_Reading passage_.
The terms on an agreement might include international transactions
covered by the agreement, transfer pricing methodology, determination of arm’s
length price, critical assumptions etc.
(5)
Execution, monitoring and review - Once the
agreement is entered into, it would be binding on the tax payer and the tax
authority. However, in case there is a change in any of the critical
assumptions or failure to meet the conditions subject to which the agreement
has been entered into, the agreement can be revised or cancelled, by the tax
authorities. It is required that the tax
payer must file the annual compliance report, in Form 3CEF,in quadruplicate,
for each of the years covered in the agreement, within thirty days of the due
date of filing the income tax return for that year, or within ninety days of
entering into an agreement, whichever is later.
Author's comment
This is a
welcome move by the Government of India and we are happy to see that APA Scheme
is largely best on the global accepted standards. However, there are a few areas of concern:
(a)
Revision in APA - The fact that the APA team can
revise an already existing APA in the event of a change in the law may reduce
the benefit of having an APA.

_Problem set_.
a – Answer these questions from the APA scheme passage:
(i) Once the agreement is entered into, who is it binding on?
(ii) In what form, and in how many copies, must the tax payer file the annual compliance report?
(iii) In the author's comment, what does the author say may reduce the benefit of having an APA?
b – Go on with the APA scheme passage, picking up right after its last sentence.

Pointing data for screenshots
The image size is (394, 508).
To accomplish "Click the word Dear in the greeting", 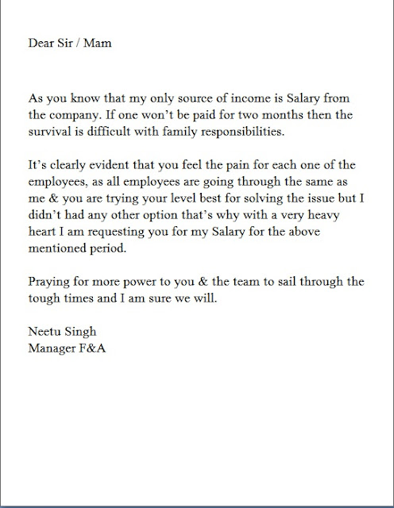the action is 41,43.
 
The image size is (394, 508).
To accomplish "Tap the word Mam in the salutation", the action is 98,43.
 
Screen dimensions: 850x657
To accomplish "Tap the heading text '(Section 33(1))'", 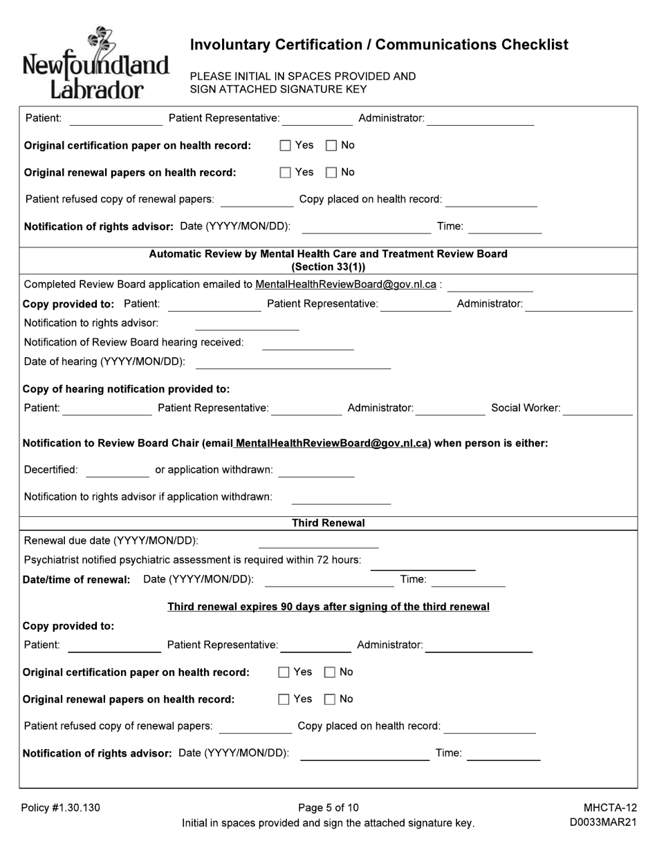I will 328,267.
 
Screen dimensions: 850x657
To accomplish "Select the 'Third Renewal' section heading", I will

_Results of the exercise_.
a –
(i) The tax payer and the tax authority.
(ii) Form 3CEF, in quadruplicate (four copies).
(iii) The fact that the APA team can revise an existing APA if the law changes.

b –
(b)
Critical Assumption - Definition of the term
“critical assumptions,” is quite vague and give ample opportunity for varied
interpretation.
(c)
Firewall – As such the APA scheme do not provide
any fire wall mechanism, which increases the risk of sharing of confidential
and critical information by APA team with the tax officer at the time of Audit.
(d)
Timelines – The APA scheme does not prescribe
any timeline for APA team to conclude, this might be deterrent to business
decisions which are based on timeliness of action. However, in one of the conferences
held in September 2012, officials from India's APA program noted that the team
expects, and has the capacity to handle, 100 APA applications in the first year
of operations. If more APA applications are filed, the government is ready and
willing to provide the extra manpower to process these as well. India APA
representatives estimated that it would take less than 9 months to conclude a
unilateral APA and 12 to 18 months to conclude a bilateral APA.
(e)
Rollback – Request for application of transfer
pricing methodology or arm’s length price to the tax years prior to those
covered by the APA is known as rollback of APA. It could be an effective means
of using available resources to address unresolved transfer pricing issues. However,
APA Scheme does not have any such provision thus limiting the benefit to only
future transactions.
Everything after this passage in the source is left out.